Antwerp Space has carried out the complex development of the Communication Subsystem on behalf of the main contractor, Airbus Defence and Space. The Communication Subsystem will communicate with Earth during the eight-year mission journey and the four-year science phase. “This subsystem is an advanced RF assembly of 30 units and components, 20 m of coaxial cable and 30 m of the waveguide. It enables telecommand and housekeeping telemetry at X-band, scientific data download at Ka-band, one- and two-way ranging at X- and Ka-band and radio science experiments at Ka-band. The Communication Subsystem has been designed for the stringent requirements and harsh environment of the JUICE mission, optimized, analyzed, integrated and successfully tested by the Antwerp Space engineering team for four years.” says Hugues Vasseur, the Lead Engineer of Antwerp Space’s team.

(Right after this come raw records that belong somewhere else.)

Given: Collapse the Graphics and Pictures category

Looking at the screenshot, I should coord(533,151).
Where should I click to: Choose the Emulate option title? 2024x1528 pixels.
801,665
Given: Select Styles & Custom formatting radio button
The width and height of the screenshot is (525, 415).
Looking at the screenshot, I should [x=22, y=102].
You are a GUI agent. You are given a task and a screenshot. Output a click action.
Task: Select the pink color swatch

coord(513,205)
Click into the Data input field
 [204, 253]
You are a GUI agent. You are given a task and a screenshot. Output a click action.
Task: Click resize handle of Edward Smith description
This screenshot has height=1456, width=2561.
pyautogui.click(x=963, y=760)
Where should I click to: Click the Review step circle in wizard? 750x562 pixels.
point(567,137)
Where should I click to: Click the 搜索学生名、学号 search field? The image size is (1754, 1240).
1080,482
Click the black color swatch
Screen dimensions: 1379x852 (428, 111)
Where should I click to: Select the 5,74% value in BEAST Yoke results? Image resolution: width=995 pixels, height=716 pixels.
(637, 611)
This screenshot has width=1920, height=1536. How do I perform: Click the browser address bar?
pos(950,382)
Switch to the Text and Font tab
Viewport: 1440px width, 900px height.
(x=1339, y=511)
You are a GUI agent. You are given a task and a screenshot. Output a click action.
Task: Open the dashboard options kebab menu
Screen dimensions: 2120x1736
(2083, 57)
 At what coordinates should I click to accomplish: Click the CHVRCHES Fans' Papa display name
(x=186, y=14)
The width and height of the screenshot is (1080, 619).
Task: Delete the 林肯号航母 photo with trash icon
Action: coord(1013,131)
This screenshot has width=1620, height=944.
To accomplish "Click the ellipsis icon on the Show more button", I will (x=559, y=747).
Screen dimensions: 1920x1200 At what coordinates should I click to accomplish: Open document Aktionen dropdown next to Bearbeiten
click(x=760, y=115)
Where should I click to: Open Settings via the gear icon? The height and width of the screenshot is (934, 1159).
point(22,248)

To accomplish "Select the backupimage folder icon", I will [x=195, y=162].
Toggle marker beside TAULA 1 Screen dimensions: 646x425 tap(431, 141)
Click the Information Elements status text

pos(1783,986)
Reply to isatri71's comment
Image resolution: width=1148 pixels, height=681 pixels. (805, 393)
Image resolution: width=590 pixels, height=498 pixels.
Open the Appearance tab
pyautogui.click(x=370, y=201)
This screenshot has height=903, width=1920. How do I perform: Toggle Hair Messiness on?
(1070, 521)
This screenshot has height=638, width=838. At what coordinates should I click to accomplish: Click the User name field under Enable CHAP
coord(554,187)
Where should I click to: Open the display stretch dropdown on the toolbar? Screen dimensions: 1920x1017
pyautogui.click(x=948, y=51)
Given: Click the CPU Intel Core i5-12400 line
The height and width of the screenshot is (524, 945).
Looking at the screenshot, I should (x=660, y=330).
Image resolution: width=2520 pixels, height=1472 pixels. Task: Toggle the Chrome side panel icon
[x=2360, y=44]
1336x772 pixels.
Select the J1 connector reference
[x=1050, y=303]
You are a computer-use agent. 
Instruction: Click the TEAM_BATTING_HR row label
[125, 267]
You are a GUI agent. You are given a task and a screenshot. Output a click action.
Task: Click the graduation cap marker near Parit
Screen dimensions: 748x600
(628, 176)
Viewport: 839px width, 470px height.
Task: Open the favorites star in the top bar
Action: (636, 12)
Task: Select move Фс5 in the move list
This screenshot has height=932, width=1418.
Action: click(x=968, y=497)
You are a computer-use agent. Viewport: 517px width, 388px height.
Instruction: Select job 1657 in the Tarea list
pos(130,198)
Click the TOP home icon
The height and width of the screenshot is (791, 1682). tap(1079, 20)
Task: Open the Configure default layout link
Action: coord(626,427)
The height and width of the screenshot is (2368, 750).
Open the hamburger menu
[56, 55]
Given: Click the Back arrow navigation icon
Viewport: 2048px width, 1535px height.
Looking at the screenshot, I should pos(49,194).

Developing a communication subsystem for a mission such as JUICE requires strong space engineering knowledge and heritage. This system will enable communication on an average distance between Earth and Jupiter of approximately 800 million kilometers and needs to survive the extreme environmental conditions around Jupiter. The intense radiation around the planet and its moons can potentially destroy any piece of technology developed on Earth if not protected properly.
“I am very proud of the JUICE team and would like to thank Airbus Defence and Space and ESA for the valued and close collaboration. Once again, Antwerp Space has successfully demonstrated its capability to take full end-responsibility in the design of such a complex system,” says Koen Puimège, Managing Director of Antwerp Space.